Do speed bumps damage your car?

We’re supposed to be living in greener times. But speed bumps aren’t green, they encourage inefficient driving. Every time you use/apply a brake you are wasting fuel. There are one or two cars, like the Toyota Prius, that use regenerative braking – storing the potential energy in a battery – but they’re the exception not the rule.


Smooth driving is the key to fuel economy and a healthy engine. If you think ahead, and drive at the appropriate speed for the conditions, you shouldn’t need to touch your brakes that often. All that speeding-up and slowing-down for speed humps, is just wasting fuel.
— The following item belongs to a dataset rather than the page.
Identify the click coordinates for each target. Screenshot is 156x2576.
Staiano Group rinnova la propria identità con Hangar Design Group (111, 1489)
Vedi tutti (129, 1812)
They also do harm to your car. The most common faults of hitting speed bumps too quickly are damage to the suspension parts and cracked sumps. What you’ve got to remember is that you get four knocks when you hit a bump at speed: the first impact when the front wheels hit and you get a bottoming-out, the knock to the suspension as it jolts upwards and then a second bottoming-out with the rear wheels and a subsequent knock.

A third of cars fail their MOTs because of damage to their suspension. I’d reckon most of that damage will come from hitting speed bumps, or misjudging the kerb when driving into a driveway.
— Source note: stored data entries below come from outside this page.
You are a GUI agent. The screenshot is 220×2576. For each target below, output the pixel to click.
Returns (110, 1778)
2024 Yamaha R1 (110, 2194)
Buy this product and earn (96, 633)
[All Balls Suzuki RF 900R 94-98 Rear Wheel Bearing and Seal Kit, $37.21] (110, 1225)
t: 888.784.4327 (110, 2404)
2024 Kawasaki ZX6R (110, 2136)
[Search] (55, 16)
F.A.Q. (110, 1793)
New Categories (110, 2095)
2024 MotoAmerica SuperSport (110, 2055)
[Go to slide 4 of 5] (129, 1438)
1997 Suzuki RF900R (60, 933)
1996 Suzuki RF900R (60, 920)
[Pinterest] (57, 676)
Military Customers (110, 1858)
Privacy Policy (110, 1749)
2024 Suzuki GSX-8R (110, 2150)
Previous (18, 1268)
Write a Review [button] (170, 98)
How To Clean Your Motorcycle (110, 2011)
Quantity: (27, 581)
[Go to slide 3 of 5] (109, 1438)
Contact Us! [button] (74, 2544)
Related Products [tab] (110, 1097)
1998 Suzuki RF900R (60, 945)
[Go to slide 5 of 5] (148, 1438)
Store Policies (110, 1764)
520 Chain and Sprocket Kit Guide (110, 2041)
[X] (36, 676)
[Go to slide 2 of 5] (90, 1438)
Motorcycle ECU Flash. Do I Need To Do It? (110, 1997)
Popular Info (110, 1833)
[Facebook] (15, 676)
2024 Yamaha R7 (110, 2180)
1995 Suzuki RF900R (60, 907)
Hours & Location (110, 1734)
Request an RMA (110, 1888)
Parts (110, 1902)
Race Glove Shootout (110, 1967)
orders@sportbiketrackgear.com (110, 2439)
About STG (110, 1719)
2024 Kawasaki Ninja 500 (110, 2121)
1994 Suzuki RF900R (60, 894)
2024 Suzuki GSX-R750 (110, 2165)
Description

Cracked sumps can be messy. The sump is a pan beneath the engine that stores the used oil before it’s pumped back into the engine. There are two types of sump: dry sumps are external. Crack this and you’ll drop oil around the place but it can easily be replaced. It’s not a big job but it’s not something you want to happen if you can avoid it.
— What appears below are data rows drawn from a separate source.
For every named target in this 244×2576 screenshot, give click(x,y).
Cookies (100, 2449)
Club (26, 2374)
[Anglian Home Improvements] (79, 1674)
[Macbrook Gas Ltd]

A wet sump is actually in the bottom of the engine. Crack this and you’ll drop oil around the place and you’ve got a potentially expensive repair job.

You can fit rubbers to protect suspensions from damage caused by speed bumps but to be honest they’re a waste of money. My advice would be to take speed bumps as slowly as you can. If the road has a downhill gradient, coast in a low gear to save fuel. Much as I like getting work, it’s better for your car, and for your pocket, not to hit speed bumps in the first place.